적어도 하나의 양성자수용성 아미노기를 함유하는 크게 다양한 발효 시클로펩티드 생성물(탈아실화된 에키노칸딘 형 화합물을 포함함)을 그것들의 발효 또는 혼합 브로스 및 부분 정제된 공정 스트림으로부터, 혼합물을 소수성의, 역상 크로마토그라피 매질상에 흡착시키고 물 중의 부피로 0.1% 아세트산 내지 10.0% 아세트산의 범위에 이르는 연속적인 선형 아세트산 구배로 용리함으로써 분리 및 정제하는 방법이 기술되어 있다. 유도체화제에 의하여 발효생성물로부터 트리펩티드-알데히드 부산물을 제거하는 방법도 기술되어 있다.

Description

에키노칸딘 시클로펩티드 화합물의 정제{PURIFICATION OF ECHINOCANDIN CYCLOPEPTIDE COMPOUNDS}
에키노칸딘 시클로펩티드는 항진균 활성을 갖는 것으로 밝혀진 천연생성물이다. 에키노칸딘 시클로펩티드 부류에는 에키노칸딘 B (ECB), 에키노칸딘 C, 아쿨레아신 Aγ, 물룬도칸딘, 스포리오펀진 A, 뉴모칸딘 A0, WF11899A, 및 뉴모칸딘 B0와 같은 천연생성물이 포함된다. 천연생성물은 전형적으로 여러가지 미생물을 배양함으로써 생성된다. 예를 들면, 에키노칸딘 B는 진균,Aspergillus nidulans의 발효로부터 생성된다.

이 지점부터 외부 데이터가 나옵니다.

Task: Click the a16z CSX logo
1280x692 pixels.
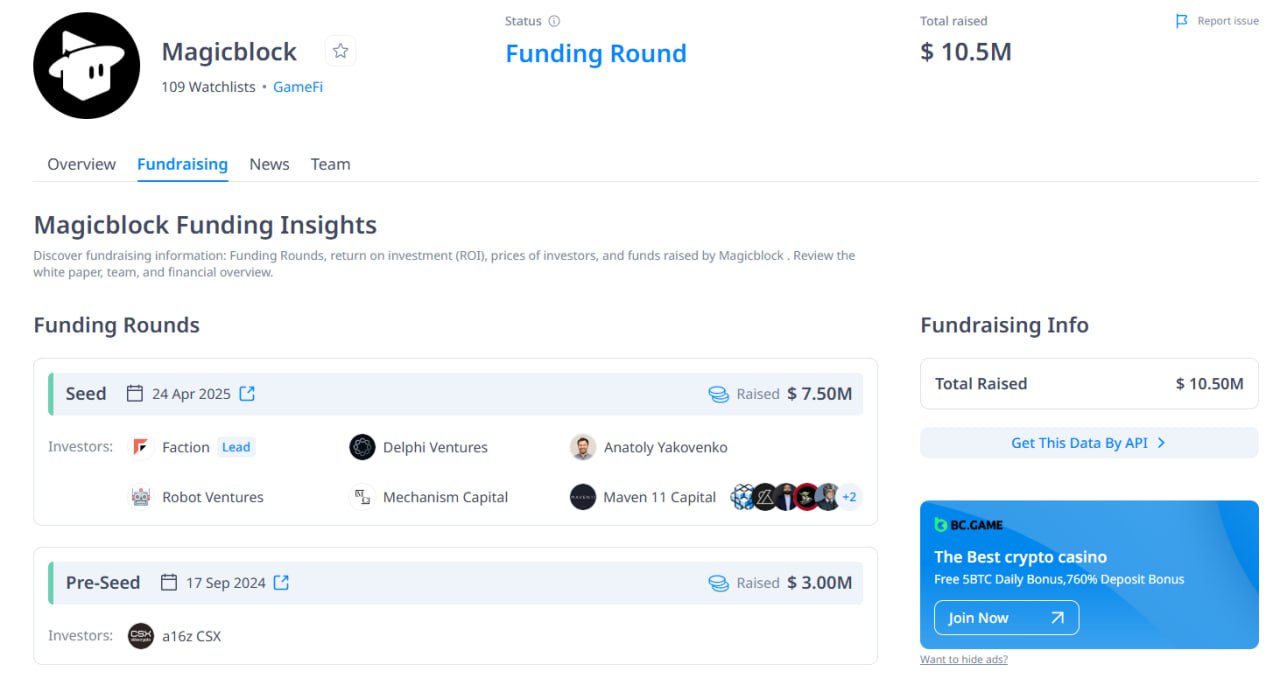Action: (x=141, y=636)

더 활성인 물질에 대한 연구에서, 천연생성물은 여러가지 방법으로 변형되어왔다. 가장 통상적인 변형 중 하나는 반합성 유도체를 생성하기 위한 천연생성물상의 N-아실 측쇄의 치환이었다. 예를 들면, 미국특허 Nos. 4,293,489; 4,320,052; 5,166,135; 및 5,541,160; 그리고 EP 359529; 448353; 447186; 462531; 및 561639는 다양한 정도의 항진균 활성을 제공하는 다양한 N-아실 유도체화된 에키노칸딘 화합물을 기술한다.

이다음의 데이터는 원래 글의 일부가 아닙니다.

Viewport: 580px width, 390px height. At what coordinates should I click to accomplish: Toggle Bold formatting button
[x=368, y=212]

N-아실 유도체는 천연생성물을 탈아실화하고 이어서 다른 아실기로 재아실화함으로써 생성된다. 탈아실화는 전형적으로 효소(예를 들면, 디아실라제 효소)에 의해 달성된다. 디아실라제 효소는 미생물Actinoplanes utahensis또는Pseudomonas종으로부터 얻어질 수도 있다. 즉, 미국특허 Nos. 4,293,482; 및 4,304,716; 및 EP 460882 참조. 탈아실화 화합물은 전형적으로 대응하는 천연생성물의 핵을 말한다(즉, 에키노칸딘 B의 탈아실화 생성물은 에키노칸딘 B 핵(ECBN)을 말한다). 불행하게도, 발효 및 탈아실화공정은 둘다 제거하기 어려운 몇가지 부산물을 생성하고 원하는 탈아실화 고리펩티드 핵의 순도를 감소시킨다.

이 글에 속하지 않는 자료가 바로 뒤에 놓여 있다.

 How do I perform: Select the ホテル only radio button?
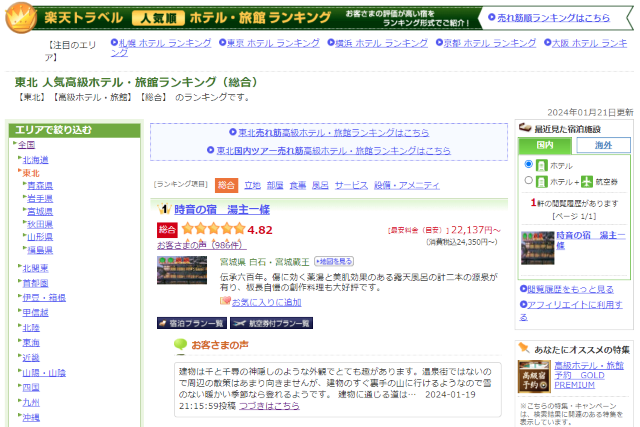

미국특허 No.4,874,848은 에키노칸딘 형 생성물을 정제하기 위해 역전된 방식으로 비관능성 수지를 사용하는 크로마토그라피 방법을 기술한다. 이 방법은 발효공정으로부터 유도된 생성물의 순도를 개선하였을지라도, 중간체 탈아실화된 핵과 최종 아실화된 약학적으로 활성인 화합물 둘다로부터 분리하기 어려운 오염물질을 제거하기 위한 더이상의 개선이 여전히 필요하다. 최종 제약생성물의 효능은 최종생성물을 만들기 위해 사용된 중간체의 순도에 의존하기 때문에 제조공정의 어떤 단계에서 순도의 개선은 크게 바람직하다. 이상적으로는, 오염물질이 제조공정의가능한한 가장 초기의 단계에서 제거되는 것이다.
액체 크로마토그라피 분리에서 비관능성 수지 및 그것들의 용도의 일반적 논의는J. Chromatography,201, 287-292 (1980) 및 Grieser, M.D. et al,Analytical Chemistry,45, 1348-1353 (1973)에서 찾아볼 수 있다. 단계나 연속적 구배의 어느 하나의 사용이 논의되어 있다; 그러나, 용리액은 상당량의 유기용매를 함유한다. 제조공정에서, 유기용매의 사용은 환경상의 조절(예를 들면, 공기 질 방출기준), 특수 취급요건(예를 들면, 가연성 기준) 그리고 처분 제한(예를 들면, 독성 폐기물 조절)과 같은 몇가지 관심사를 불러 일으킨다. 그러므로, 유기용매의 사용을 최소화하면서 여전히 혼합물을 그것들의 순수한 성분으로 효과적으로 분리하는 용리액 시스템에 대한 필요가 있다.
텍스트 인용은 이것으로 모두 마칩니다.